> **DATA FOR THE TASK**:
Content starts
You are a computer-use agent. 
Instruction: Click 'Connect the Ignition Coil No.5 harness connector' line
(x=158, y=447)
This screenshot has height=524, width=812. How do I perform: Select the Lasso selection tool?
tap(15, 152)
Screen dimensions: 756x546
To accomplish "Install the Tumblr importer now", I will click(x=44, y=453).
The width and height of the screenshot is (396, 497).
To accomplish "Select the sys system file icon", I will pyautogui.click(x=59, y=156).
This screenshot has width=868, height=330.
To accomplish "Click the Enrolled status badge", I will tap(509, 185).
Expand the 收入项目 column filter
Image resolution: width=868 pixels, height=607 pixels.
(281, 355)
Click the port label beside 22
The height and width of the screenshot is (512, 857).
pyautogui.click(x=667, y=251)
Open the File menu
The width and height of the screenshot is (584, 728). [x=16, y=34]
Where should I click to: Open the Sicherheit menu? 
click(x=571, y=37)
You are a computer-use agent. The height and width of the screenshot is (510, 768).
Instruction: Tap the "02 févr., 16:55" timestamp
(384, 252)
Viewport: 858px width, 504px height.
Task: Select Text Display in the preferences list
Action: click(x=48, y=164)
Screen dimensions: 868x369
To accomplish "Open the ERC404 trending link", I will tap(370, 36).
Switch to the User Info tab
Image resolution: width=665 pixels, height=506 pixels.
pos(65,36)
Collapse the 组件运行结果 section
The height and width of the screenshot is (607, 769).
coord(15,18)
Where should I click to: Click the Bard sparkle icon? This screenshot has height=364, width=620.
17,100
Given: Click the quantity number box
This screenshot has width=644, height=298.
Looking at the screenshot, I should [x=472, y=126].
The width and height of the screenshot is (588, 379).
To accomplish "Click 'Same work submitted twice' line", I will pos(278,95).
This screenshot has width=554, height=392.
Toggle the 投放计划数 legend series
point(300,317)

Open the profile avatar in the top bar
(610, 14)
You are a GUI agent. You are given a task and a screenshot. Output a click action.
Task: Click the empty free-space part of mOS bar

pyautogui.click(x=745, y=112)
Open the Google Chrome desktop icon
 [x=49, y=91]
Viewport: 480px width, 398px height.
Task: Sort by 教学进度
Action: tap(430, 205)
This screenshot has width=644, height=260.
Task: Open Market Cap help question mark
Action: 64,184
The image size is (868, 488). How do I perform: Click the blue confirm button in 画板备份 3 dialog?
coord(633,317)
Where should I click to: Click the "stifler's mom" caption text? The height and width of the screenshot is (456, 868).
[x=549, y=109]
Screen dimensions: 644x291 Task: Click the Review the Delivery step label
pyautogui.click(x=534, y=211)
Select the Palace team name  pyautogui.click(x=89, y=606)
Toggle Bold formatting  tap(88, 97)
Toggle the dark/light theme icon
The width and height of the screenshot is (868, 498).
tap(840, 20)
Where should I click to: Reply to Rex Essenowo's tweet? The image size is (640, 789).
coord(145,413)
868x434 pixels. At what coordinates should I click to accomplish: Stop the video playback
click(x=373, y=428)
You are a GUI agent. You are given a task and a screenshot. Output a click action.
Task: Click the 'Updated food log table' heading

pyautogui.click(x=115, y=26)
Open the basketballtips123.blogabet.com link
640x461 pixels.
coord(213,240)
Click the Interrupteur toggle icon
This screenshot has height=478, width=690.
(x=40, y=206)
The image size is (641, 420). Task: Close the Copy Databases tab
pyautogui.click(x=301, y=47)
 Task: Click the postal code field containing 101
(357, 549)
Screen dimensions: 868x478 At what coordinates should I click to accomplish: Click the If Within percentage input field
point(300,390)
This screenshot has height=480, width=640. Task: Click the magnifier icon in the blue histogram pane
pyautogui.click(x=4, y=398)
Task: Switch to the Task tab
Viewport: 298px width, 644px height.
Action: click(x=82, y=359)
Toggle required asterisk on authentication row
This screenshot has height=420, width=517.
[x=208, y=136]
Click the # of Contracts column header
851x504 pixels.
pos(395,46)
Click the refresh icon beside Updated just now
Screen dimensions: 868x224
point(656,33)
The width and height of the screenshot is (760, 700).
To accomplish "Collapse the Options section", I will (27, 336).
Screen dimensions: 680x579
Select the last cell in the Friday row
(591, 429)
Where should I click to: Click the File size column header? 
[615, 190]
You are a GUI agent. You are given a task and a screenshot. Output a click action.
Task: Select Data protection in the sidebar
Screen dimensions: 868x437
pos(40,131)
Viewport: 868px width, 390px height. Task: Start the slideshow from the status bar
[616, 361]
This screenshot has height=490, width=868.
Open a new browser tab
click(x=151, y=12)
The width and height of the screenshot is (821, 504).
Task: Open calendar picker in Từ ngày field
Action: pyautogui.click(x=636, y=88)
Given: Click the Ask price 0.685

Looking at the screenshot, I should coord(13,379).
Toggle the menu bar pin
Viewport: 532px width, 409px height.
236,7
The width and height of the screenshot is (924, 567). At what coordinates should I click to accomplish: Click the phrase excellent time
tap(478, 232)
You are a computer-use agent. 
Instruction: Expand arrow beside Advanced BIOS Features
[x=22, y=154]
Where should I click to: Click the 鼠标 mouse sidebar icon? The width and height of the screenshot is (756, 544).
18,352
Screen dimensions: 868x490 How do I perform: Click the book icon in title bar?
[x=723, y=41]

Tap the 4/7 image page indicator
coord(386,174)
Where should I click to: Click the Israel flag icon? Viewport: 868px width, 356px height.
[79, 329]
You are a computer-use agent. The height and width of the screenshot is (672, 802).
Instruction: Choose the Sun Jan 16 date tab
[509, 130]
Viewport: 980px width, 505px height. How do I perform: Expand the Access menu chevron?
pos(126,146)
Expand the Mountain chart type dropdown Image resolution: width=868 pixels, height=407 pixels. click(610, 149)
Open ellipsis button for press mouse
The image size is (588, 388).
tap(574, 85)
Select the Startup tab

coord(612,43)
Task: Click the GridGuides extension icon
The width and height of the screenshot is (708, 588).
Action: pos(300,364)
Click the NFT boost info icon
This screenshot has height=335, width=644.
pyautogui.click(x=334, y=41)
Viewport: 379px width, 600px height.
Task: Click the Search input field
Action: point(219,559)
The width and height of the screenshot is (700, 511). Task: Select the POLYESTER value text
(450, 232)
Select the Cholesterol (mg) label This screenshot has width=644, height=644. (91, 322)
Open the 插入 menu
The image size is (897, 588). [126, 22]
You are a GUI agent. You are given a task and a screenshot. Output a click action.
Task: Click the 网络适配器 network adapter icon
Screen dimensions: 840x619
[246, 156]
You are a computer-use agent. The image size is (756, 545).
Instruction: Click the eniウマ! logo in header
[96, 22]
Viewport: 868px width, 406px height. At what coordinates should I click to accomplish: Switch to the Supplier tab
Content ends
> **GOAL OF THE EXERCISE**: Beginning at the top of the data, extract each line through the line containing "Screen dimensions: 756x546" and return those lines exactly, with nothing added.

> **COMPLETED TASK**:
You are a computer-use agent. 
Instruction: Click 'Connect the Ignition Coil No.5 harness connector' line
(x=158, y=447)
This screenshot has height=524, width=812. How do I perform: Select the Lasso selection tool?
tap(15, 152)
Screen dimensions: 756x546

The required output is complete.